UNO. “Pon YA la CNN”, me ordena un amigo español por teléfono. No dice otra cosa y cuelga (supongo que tiene que llamar a cientos de personas, no le sobra el tiempo) y yo me quedo ahí, con el auricular en la mano. Recordando que la última vez que mi amigo español (aparentemente en permanente contacto con las agencias informativas, como un cyber-personaje de William Gibson que se tragó varios chips o algo así) me lanzó semejante orden, yo fui corriendo, apreté ON y ahí estaba una torre del World Trade Centre en llamas y en seguida, live, un avión entró por el lado izquierdo de la pantalla del televisor y ¡presto! otra torre en llamas. Así que corro, voy, aprieto y otra vez llamas y gente corriendo y primero no se entiende lo que ocurre pero enseguida yo descifro esos uniformes de la policía y esas camisetas de fútbol y esas marcas de botellas arrancadas a los supermercados y esos políticos y esas calles y esas cacerolas y esa plaza y ese acento con que la gente grita y que mi amigo español de vez en cuando imita tan pero tan mal y no, no, no: no es Kabul.

DATOS ALMACENADOS:
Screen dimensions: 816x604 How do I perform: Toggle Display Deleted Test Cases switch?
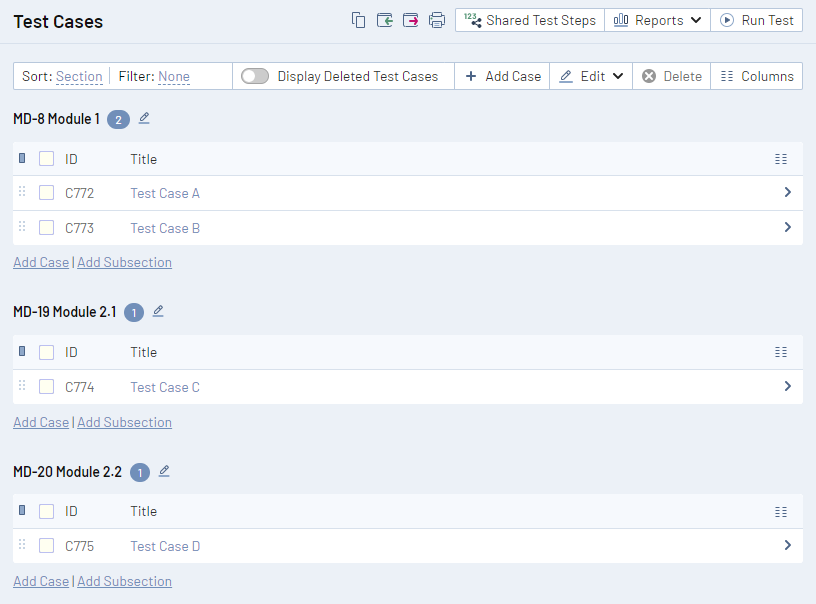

==

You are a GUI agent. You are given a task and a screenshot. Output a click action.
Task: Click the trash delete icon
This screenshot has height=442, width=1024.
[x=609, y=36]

TUS TAREAS:
1. Según el fragmento, ¿qué canal de televisión ordena poner el amigo español por teléfono?
2. Reescribe de forma más breve el párrafo del fragmento que empieza con «UNO. “Pon YA la CNN”», conservando sus hechos principales.
3. Prosigue el fragmento sobre la llamada del amigo español a partir del punto en que se detiene.

RESPUESTAS:
1. La CNN.

2. Un amigo español me llama, me ordena «Pon YA la CNN» y cuelga. La última vez que me dio esa orden, encendí el televisor y vi en directo una torre del World Trade Centre en llamas y un avión que chocaba contra la otra. Ahora vuelvo a encenderlo y veo llamas y gente corriendo. Al principio no entiendo qué pasa, pero enseguida reconozco los uniformes de la policía, las camisetas de fútbol, las botellas arrancadas a los supermercados, los políticos, las calles, las cacerolas, la plaza y el acento que mi amigo imita tan mal: no es Kabul.

3.
DOS. La cosa empieza –como casi siempre– en los suplementos de economía impresos en papel y deferente o en los canales especializados como Bloomberg donde la gente habla sin parpadear mirando a cámara y por abajo pasan –como corriendo, como cabalgando, arriba y abajo– las cotizaciones de las empresas y todo eso. Ahí empezó a hablarse y a escribirse, otra vez, de la Argentina. Ahí aparecieron los gráficos y las infografías -futuras piezas de museo a decodificar por los arqueólogos cuando nada de esto ya exista– y el “riesgo país” y el “default”. Ahí comenzó a elaborarse el idioma técnico de la catástrofe, su teoría, su dialéctica un tanto mastropiero. La práctica de esa teoría es lo que –después, enseguida– salta a las primeras planas y a las primeras noticias y, por unos días, en otra parte, algunos siguen buscando a Osama bin Laden, sí. Pero todo eso es menos interesante que todo esto.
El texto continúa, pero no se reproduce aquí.